IL MURALE TUTTOMONDO
In una ritmata vitalità e forza, trenta figure si toccano l’un l’altra: è l’energia genitrice del mondo, è la pace e l’armonia. Dalla Croce pisana, al centro del murale, al legame indissolubile dell’uomo con la natura, e ancora due uomini, fusi assieme, che formano un paio di forbici ‒rappresentazione del bene ‒ che taglia a metà un serpente, il male; una donna che tiene in grembo il suo bimbo, fino all’irrefrenabile gioia che accomuna tutti nella danza. È la cornice esperienziale dell’artista, del suo vissuto, che spiega Tuttomondo e i suoi numerosi perché. Ancora sul suo diario annota: “Sto seduto sul balcone a guardare la cima della Torre Pendente. È davvero molto bello qui. Se c’è un paradiso, spero che assomigli a questo”.

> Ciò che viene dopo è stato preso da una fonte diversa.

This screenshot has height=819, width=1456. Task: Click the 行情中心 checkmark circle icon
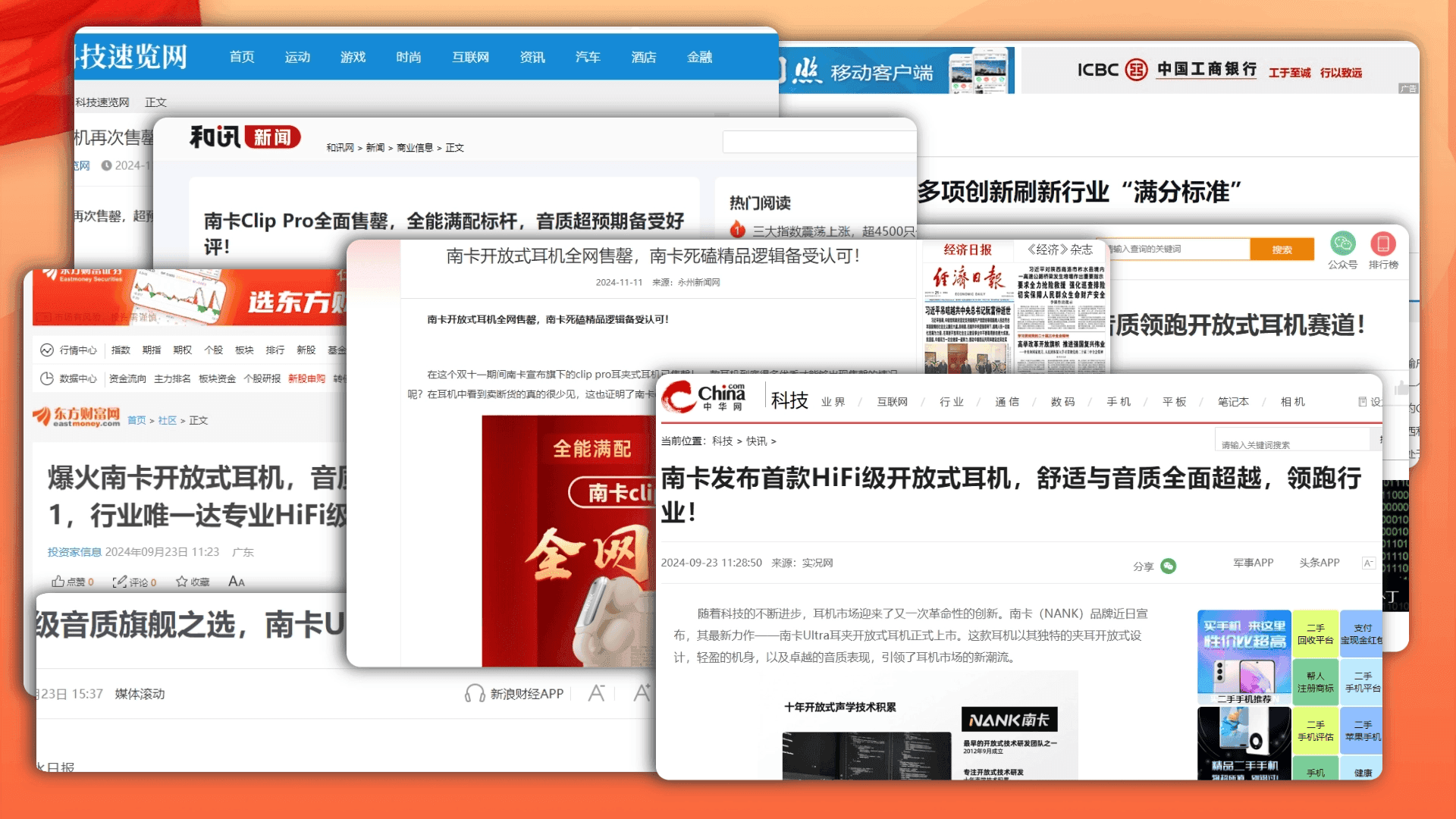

“Piergiorgio, è stato un sogno, adesso devo ritornare alla realtà”, gli disse con le valigie ormai chiuse e un biglietto in mano per New York. Una realtà fatta di appuntamenti, di galleristi, di personaggi sinistri che lo volevano circuire per commissionargli qualche lavoro, sapendo che stava morendo, e che quelle stesse opere avrebbero avuto un altro e alto valore economico. Prima di andarsene da Pisa, Keith investe Piergiorgio di un ultimo grande compito, la realizzazione di un’immensa retrospettiva partendo dal palazzo Lanfranchi di Pisa per poi andare a Roma, Parigi, Tokyo e chiudere a New York.
I RICORDI DI PIERGIORGIO CASTELLANI
Ma è una storia sospesa come la vita di un ragazzo interrotta a nemmeno 32 anni: “Conservo ancora il fax che mi inviò, diceva che in quel momento della sua vita le priorità erano cambiate, si scusò profondamente. Era il dicembre 1989, due mesi prima della morte. Negli anni successivi e tutt’ora sono rimasto in contatto con i suoi parenti e con Julia Gruen, sua amica di viaggio e fino a qualche mese fa direttrice della Fondazione Keith Haring che sorge nello stesso studio di Manhattan dove ci siamo conosciuti. Mi sono allontanato dal mondo dell’arte, ho solo creato un progetto, Materia Prima, che si occupa di valorizzare giovani artisti all’interno di uno spazio bucolico al centro del verde, a Ceppaiano, alle porte di Pisa. Per anni ho conservato un bozzetto che Keith mi regalò sapendo che la mia famiglia ha una lunga tradizione nella produzione di vini: voleva che usassi quel suo disegno per un’etichetta, ho aspettato 30 anni prima di dedicargli un vino. E con i soldi ricavati finanzio la stessa Materia Prima. Ho voluto mantenere la mia fedeltà a quella visione dell’arte scevra da interessi privati e monetari. La mia esperienza si apre e si chiude con l’amicizia con questo ragazzo speciale”.